Directions for this task. Echo every line of the listing below, unchanged.

[Entries for locating text and elements]
····················
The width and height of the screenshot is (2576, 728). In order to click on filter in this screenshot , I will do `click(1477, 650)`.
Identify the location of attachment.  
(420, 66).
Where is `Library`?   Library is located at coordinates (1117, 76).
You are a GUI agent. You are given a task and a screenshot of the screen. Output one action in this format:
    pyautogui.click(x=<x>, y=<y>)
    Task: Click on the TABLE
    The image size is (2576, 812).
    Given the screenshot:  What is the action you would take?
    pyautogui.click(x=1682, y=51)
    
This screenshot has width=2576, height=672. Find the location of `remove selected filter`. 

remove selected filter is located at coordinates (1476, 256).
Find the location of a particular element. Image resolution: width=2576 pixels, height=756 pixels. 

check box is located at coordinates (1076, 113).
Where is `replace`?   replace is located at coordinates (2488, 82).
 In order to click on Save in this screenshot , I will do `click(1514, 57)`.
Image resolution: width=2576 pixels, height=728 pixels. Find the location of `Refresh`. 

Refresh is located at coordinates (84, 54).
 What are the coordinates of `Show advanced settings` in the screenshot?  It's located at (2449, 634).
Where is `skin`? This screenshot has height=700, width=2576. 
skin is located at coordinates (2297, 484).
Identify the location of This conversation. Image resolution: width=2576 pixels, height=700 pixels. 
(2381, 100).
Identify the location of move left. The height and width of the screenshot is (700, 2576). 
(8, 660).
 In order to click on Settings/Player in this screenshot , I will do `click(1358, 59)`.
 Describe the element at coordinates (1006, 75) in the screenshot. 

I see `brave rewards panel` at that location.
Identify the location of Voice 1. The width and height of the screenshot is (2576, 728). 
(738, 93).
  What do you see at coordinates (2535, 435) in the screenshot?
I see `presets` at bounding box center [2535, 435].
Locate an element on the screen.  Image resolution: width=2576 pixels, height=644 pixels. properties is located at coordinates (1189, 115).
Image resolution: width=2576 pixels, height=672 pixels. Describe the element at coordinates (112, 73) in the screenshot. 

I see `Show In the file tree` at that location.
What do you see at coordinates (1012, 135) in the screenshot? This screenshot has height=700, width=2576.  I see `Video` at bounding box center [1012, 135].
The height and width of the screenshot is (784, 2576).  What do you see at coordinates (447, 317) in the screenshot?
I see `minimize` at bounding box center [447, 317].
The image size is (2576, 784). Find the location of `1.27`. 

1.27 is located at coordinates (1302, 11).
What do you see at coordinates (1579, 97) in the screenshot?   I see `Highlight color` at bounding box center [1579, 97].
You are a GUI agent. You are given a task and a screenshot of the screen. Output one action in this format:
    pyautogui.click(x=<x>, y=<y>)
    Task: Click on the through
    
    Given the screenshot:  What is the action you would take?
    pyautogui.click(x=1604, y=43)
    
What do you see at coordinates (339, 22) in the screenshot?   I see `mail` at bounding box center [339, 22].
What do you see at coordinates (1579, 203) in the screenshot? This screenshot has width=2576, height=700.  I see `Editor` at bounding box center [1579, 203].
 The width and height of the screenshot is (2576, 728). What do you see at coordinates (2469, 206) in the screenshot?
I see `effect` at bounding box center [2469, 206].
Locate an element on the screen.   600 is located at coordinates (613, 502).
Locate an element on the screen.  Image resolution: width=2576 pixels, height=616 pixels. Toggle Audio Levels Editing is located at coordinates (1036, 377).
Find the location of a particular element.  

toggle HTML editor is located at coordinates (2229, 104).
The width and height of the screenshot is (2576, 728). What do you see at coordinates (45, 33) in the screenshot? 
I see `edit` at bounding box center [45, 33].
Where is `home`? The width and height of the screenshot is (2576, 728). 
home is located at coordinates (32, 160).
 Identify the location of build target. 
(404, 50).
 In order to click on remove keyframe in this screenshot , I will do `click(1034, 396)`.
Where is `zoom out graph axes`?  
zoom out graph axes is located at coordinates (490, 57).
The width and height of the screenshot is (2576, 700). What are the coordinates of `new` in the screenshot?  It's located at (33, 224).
····················
Written response.
The width and height of the screenshot is (2576, 728). In order to click on filter in this screenshot , I will do `click(1477, 650)`.
Identify the location of attachment.  
(420, 66).
Where is `Library`?   Library is located at coordinates (1117, 76).
You are a GUI agent. You are given a task and a screenshot of the screen. Output one action in this format:
    pyautogui.click(x=<x>, y=<y>)
    Task: Click on the TABLE
    The image size is (2576, 812).
    Given the screenshot:  What is the action you would take?
    pyautogui.click(x=1682, y=51)
    
This screenshot has width=2576, height=672. Find the location of `remove selected filter`. 

remove selected filter is located at coordinates (1476, 256).
Find the location of a particular element. Image resolution: width=2576 pixels, height=756 pixels. 

check box is located at coordinates (1076, 113).
Where is `replace`?   replace is located at coordinates (2488, 82).
 In order to click on Save in this screenshot , I will do `click(1514, 57)`.
Image resolution: width=2576 pixels, height=728 pixels. Find the location of `Refresh`. 

Refresh is located at coordinates (84, 54).
 What are the coordinates of `Show advanced settings` in the screenshot?  It's located at (2449, 634).
Where is `skin`? This screenshot has height=700, width=2576. 
skin is located at coordinates (2297, 484).
Identify the location of This conversation. Image resolution: width=2576 pixels, height=700 pixels. 
(2381, 100).
Identify the location of move left. The height and width of the screenshot is (700, 2576). 
(8, 660).
 In order to click on Settings/Player in this screenshot , I will do `click(1358, 59)`.
 Describe the element at coordinates (1006, 75) in the screenshot. 

I see `brave rewards panel` at that location.
Identify the location of Voice 1. The width and height of the screenshot is (2576, 728). 
(738, 93).
  What do you see at coordinates (2535, 435) in the screenshot?
I see `presets` at bounding box center [2535, 435].
Locate an element on the screen.  Image resolution: width=2576 pixels, height=644 pixels. properties is located at coordinates (1189, 115).
Image resolution: width=2576 pixels, height=672 pixels. Describe the element at coordinates (112, 73) in the screenshot. 

I see `Show In the file tree` at that location.
What do you see at coordinates (1012, 135) in the screenshot? This screenshot has height=700, width=2576.  I see `Video` at bounding box center [1012, 135].
The height and width of the screenshot is (784, 2576).  What do you see at coordinates (447, 317) in the screenshot?
I see `minimize` at bounding box center [447, 317].
The image size is (2576, 784). Find the location of `1.27`. 

1.27 is located at coordinates (1302, 11).
What do you see at coordinates (1579, 97) in the screenshot?   I see `Highlight color` at bounding box center [1579, 97].
You are a GUI agent. You are given a task and a screenshot of the screen. Output one action in this format:
    pyautogui.click(x=<x>, y=<y>)
    Task: Click on the through
    
    Given the screenshot:  What is the action you would take?
    pyautogui.click(x=1604, y=43)
    
What do you see at coordinates (339, 22) in the screenshot?   I see `mail` at bounding box center [339, 22].
What do you see at coordinates (1579, 203) in the screenshot? This screenshot has width=2576, height=700.  I see `Editor` at bounding box center [1579, 203].
 The width and height of the screenshot is (2576, 728). What do you see at coordinates (2469, 206) in the screenshot?
I see `effect` at bounding box center [2469, 206].
Locate an element on the screen.   600 is located at coordinates (613, 502).
Locate an element on the screen.  Image resolution: width=2576 pixels, height=616 pixels. Toggle Audio Levels Editing is located at coordinates (1036, 377).
Find the location of a particular element.  

toggle HTML editor is located at coordinates (2229, 104).
The width and height of the screenshot is (2576, 728). What do you see at coordinates (45, 33) in the screenshot? 
I see `edit` at bounding box center [45, 33].
Where is `home`? The width and height of the screenshot is (2576, 728). 
home is located at coordinates (32, 160).
 Identify the location of build target. 
(404, 50).
 In order to click on remove keyframe in this screenshot , I will do `click(1034, 396)`.
Where is `zoom out graph axes`?  
zoom out graph axes is located at coordinates (490, 57).
The width and height of the screenshot is (2576, 700). What are the coordinates of `new` in the screenshot?  It's located at (33, 224).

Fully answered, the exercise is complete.